In full and without deviation, reproduce the records that follow.

*** Opening of RECORDS SUPPLIED ***

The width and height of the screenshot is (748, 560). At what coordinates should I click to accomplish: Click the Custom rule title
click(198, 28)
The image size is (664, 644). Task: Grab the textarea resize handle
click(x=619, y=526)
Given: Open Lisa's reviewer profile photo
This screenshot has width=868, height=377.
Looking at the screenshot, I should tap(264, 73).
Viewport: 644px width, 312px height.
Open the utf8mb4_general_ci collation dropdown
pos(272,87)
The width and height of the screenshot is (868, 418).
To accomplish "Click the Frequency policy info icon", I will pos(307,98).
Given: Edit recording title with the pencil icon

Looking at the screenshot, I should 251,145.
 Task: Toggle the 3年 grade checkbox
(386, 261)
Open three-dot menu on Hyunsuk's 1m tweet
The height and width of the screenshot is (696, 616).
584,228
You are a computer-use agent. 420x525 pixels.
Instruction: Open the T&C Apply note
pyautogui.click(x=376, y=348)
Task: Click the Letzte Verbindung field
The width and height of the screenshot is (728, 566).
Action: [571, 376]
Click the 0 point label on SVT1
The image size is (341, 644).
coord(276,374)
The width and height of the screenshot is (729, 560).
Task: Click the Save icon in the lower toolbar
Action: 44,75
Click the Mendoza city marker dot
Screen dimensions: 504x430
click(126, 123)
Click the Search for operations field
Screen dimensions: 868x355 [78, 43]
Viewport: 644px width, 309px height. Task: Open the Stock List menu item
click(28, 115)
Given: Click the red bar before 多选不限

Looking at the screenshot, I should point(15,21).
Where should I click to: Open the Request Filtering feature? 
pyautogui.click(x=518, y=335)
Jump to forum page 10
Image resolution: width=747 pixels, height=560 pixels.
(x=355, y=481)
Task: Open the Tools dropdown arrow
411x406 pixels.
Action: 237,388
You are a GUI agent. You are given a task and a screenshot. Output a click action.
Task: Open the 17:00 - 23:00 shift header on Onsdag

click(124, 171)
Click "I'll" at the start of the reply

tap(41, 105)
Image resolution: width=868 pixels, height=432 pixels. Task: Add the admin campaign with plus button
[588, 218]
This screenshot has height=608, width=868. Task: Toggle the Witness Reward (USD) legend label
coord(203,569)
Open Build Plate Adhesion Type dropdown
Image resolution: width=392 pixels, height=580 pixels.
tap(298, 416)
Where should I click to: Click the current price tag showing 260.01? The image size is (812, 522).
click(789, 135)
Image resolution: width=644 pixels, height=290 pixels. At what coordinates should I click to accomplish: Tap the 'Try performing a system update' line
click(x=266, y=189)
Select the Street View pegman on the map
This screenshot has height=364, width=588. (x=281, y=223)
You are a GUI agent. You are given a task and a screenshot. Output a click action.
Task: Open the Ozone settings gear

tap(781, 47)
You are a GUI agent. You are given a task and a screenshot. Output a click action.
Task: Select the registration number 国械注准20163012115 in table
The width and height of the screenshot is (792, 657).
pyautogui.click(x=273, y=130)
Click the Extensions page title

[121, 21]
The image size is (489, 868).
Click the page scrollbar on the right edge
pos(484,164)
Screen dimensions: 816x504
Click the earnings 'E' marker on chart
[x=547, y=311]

*** Close of RECORDS SUPPLIED ***

RESULT OF THE EXERCISE >>
The width and height of the screenshot is (748, 560). At what coordinates should I click to accomplish: Click the Custom rule title
click(198, 28)
The image size is (664, 644). Task: Grab the textarea resize handle
click(x=619, y=526)
Given: Open Lisa's reviewer profile photo
This screenshot has width=868, height=377.
Looking at the screenshot, I should tap(264, 73).
Viewport: 644px width, 312px height.
Open the utf8mb4_general_ci collation dropdown
pos(272,87)
The width and height of the screenshot is (868, 418).
To accomplish "Click the Frequency policy info icon", I will pos(307,98).
Given: Edit recording title with the pencil icon

Looking at the screenshot, I should 251,145.
 Task: Toggle the 3年 grade checkbox
(386, 261)
Open three-dot menu on Hyunsuk's 1m tweet
The height and width of the screenshot is (696, 616).
584,228
You are a computer-use agent. 420x525 pixels.
Instruction: Open the T&C Apply note
pyautogui.click(x=376, y=348)
Task: Click the Letzte Verbindung field
The width and height of the screenshot is (728, 566).
Action: [571, 376]
Click the 0 point label on SVT1
The image size is (341, 644).
coord(276,374)
The width and height of the screenshot is (729, 560).
Task: Click the Save icon in the lower toolbar
Action: 44,75
Click the Mendoza city marker dot
Screen dimensions: 504x430
click(126, 123)
Click the Search for operations field
Screen dimensions: 868x355 [78, 43]
Viewport: 644px width, 309px height. Task: Open the Stock List menu item
click(28, 115)
Given: Click the red bar before 多选不限

Looking at the screenshot, I should point(15,21).
Where should I click to: Open the Request Filtering feature? 
pyautogui.click(x=518, y=335)
Jump to forum page 10
Image resolution: width=747 pixels, height=560 pixels.
(x=355, y=481)
Task: Open the Tools dropdown arrow
411x406 pixels.
Action: 237,388
You are a GUI agent. You are given a task and a screenshot. Output a click action.
Task: Open the 17:00 - 23:00 shift header on Onsdag

click(124, 171)
Click "I'll" at the start of the reply

tap(41, 105)
Image resolution: width=868 pixels, height=432 pixels. Task: Add the admin campaign with plus button
[588, 218]
This screenshot has height=608, width=868. Task: Toggle the Witness Reward (USD) legend label
coord(203,569)
Open Build Plate Adhesion Type dropdown
Image resolution: width=392 pixels, height=580 pixels.
tap(298, 416)
Where should I click to: Click the current price tag showing 260.01? The image size is (812, 522).
click(789, 135)
Image resolution: width=644 pixels, height=290 pixels. At what coordinates should I click to accomplish: Tap the 'Try performing a system update' line
click(x=266, y=189)
Select the Street View pegman on the map
This screenshot has height=364, width=588. (x=281, y=223)
You are a GUI agent. You are given a task and a screenshot. Output a click action.
Task: Open the Ozone settings gear

tap(781, 47)
You are a GUI agent. You are given a task and a screenshot. Output a click action.
Task: Select the registration number 国械注准20163012115 in table
The width and height of the screenshot is (792, 657).
pyautogui.click(x=273, y=130)
Click the Extensions page title

[121, 21]
The image size is (489, 868).
Click the page scrollbar on the right edge
pos(484,164)
Screen dimensions: 816x504
Click the earnings 'E' marker on chart
[x=547, y=311]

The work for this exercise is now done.